The next thoughts are mine, not hers. In a week in which we have just learned of yet another shooting of a Black man -- who was armed, but with a legal right to carry, and it seems like the only thing he was actually carrying in his hands at the time was a Subway sandwich -- it's just not Mank's time. Even as I was watching and appreciating the film on a technical level, even eventually on a character level, I just couldn't get it out of my head that certain art just feels like a relic this year. 

Mank is literally supposed to feel like a relic. My wife noted, with some annoyance, that they put so-called "cigarette burns" on the film stock (remember Fight Club) to fetishistically remind us of period filmmaking. But there are ways that it is also representative of old thought processes that you just can't reconcile in this moment in time.

It remains to be seen how Mank will do at the Oscars, though it is rather pointedly preparing itself for disappointment by reminding us that Citizen Kane was nominated for nine Oscars and won only one -- the one Herman Mankiewicz and Orson Welles fought over. If you were cynical, you'd say that David Fincher was also suggesting that his film is the best of 2020, which means its Oscar victories will be similarly paltry.

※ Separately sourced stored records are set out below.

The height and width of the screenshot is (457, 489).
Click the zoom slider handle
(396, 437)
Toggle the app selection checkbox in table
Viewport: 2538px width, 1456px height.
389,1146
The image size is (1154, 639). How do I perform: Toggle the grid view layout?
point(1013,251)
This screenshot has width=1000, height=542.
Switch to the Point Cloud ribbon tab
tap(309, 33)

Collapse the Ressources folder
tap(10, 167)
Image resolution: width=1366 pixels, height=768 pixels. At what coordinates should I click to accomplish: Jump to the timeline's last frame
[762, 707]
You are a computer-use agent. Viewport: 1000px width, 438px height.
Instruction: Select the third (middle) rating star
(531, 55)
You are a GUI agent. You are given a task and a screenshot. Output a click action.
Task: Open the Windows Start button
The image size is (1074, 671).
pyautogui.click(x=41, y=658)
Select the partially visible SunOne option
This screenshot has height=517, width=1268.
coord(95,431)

The Oscars do love celebrating their own history, though, which is why Mank is certain to get a lot of technical nominations, plus ones for Gary Oldman, Fincher himself, and maybe even Fincher's deceased father, who wrote the script. (And though the script originated years ago and likely underwent significant changes in the interim, it's no surprise, given the film's themes, that Jack Fincher has the only screenwriting credit.)

However, I do hope that in 2020, the Academy sees its way to finding something that better represents what we've been through in 2020. The movie rooting for the triumph of good over fascism isn't really enough for it to be progressive in the way that a 2020 best picture winner will hopefully be. A 2020 best picture really needs to show us the faces, on screen, of people other than just old white men.